LogSoftmax¶
- class paddle.nn. LogSoftmax ( axis=- 1, name=None ) [source]
-
This operator implements the log_softmax layer. The calculation process is as follows:
\[\begin{split}\begin{array} {rcl} Out[i, j] &= &log(softmax(x)) \\ &= &log(\frac{\exp(X[i, j])}{\sum_j(\exp(X[i, j])}) \end{array}\end{split}\]- Parameters
-
axis (int, optional) – The axis along which to perform log_softmax calculations. It should be in range [-D, D), where D is the dimensions of the input Tensor . If
axis
< 0, it works the same way as \(axis + D\) . Default is -1.name (str, optional) – Name for the operation (optional, default is None).

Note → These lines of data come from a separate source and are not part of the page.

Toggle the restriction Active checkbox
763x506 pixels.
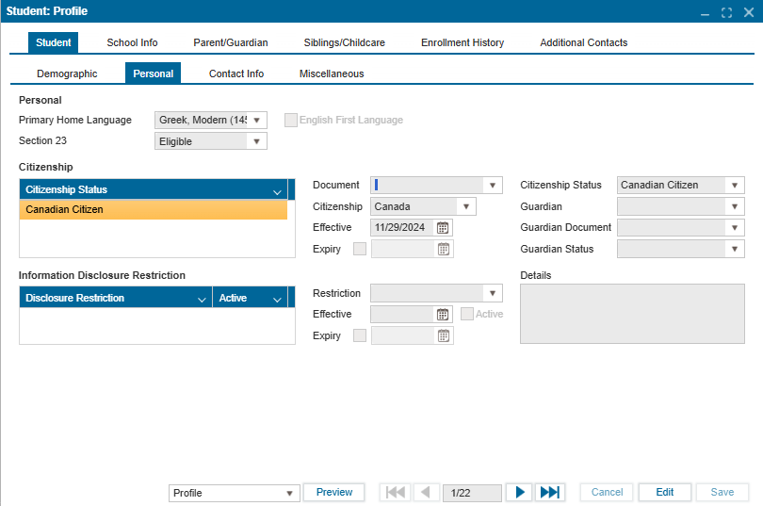(x=467, y=315)
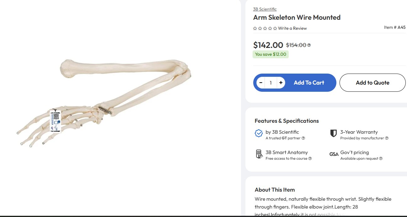Click the verified badge by 3B Scientific
The image size is (407, 217).
pyautogui.click(x=259, y=134)
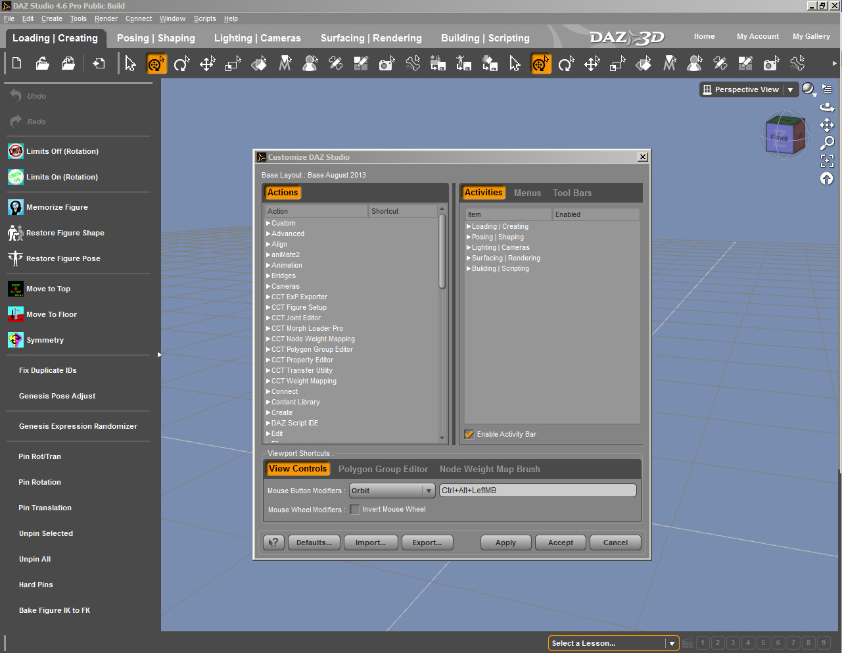The height and width of the screenshot is (653, 842).
Task: Click the Memorize Figure icon
Action: coord(16,207)
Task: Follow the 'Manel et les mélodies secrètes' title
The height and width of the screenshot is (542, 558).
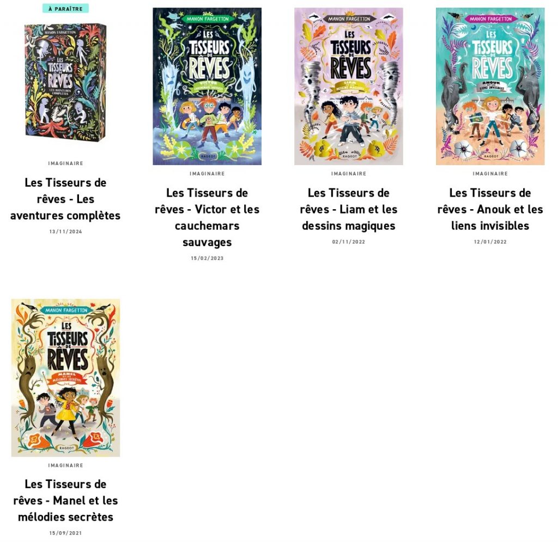Action: (x=65, y=501)
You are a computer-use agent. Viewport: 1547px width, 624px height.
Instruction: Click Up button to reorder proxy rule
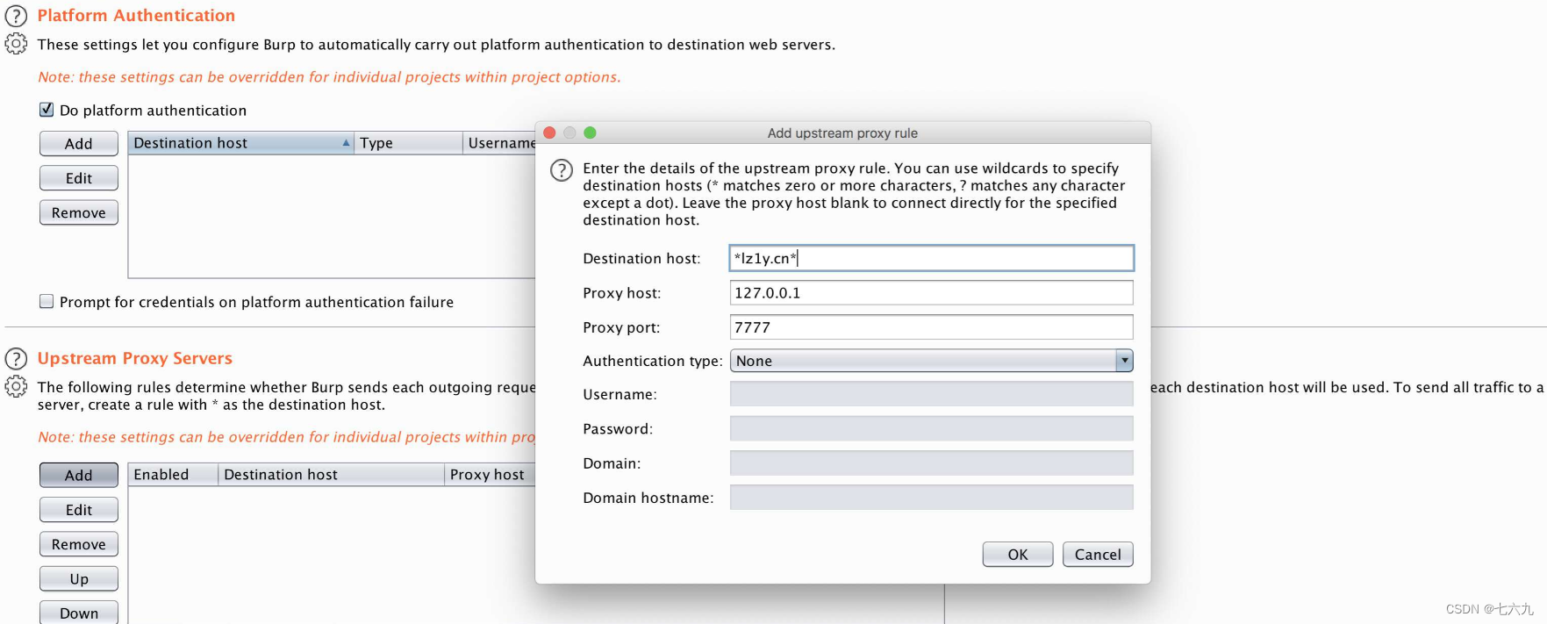pos(79,579)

For more information, please refer to Name.
- Shape:
-
input: Tensor with any shape.
output: Tensor with the same shape as input.
Examples
import paddle x = [[[-2.0, 3.0, -4.0, 5.0], [3.0, -4.0, 5.0, -6.0], [-7.0, -8.0, 8.0, 9.0]], [[1.0, -2.0, -3.0, 4.0], [-5.0, 6.0, 7.0, -8.0], [6.0, 7.0, 8.0, 9.0]]] m = paddle.nn.LogSoftmax() x = paddle.to_tensor(x) out = m(x) # [[[ -7.1278396 -2.1278396 -9.127839 -0.12783948] # [ -2.1270514 -9.127051 -0.12705144 -11.127051 ] # [-16.313261 -17.313261 -1.3132617 -0.31326184]] # [[ -3.0518122 -6.051812 -7.051812 -0.051812 ] # [-12.313267 -1.3132664 -0.3132665 -15.313267 ] # [ -3.4401896 -2.4401896 -1.4401896 -0.44018966]]]
-
forward
(
x
)
forward¶
-
Defines the computation performed at every call. Should be overridden by all subclasses.
- Parameters
-
*inputs (tuple) – unpacked tuple arguments
**kwargs (dict) – unpacked dict arguments
-
extra_repr
(
)
extra_repr¶
-
Extra representation of this layer, you can have custom implementation of your own layer.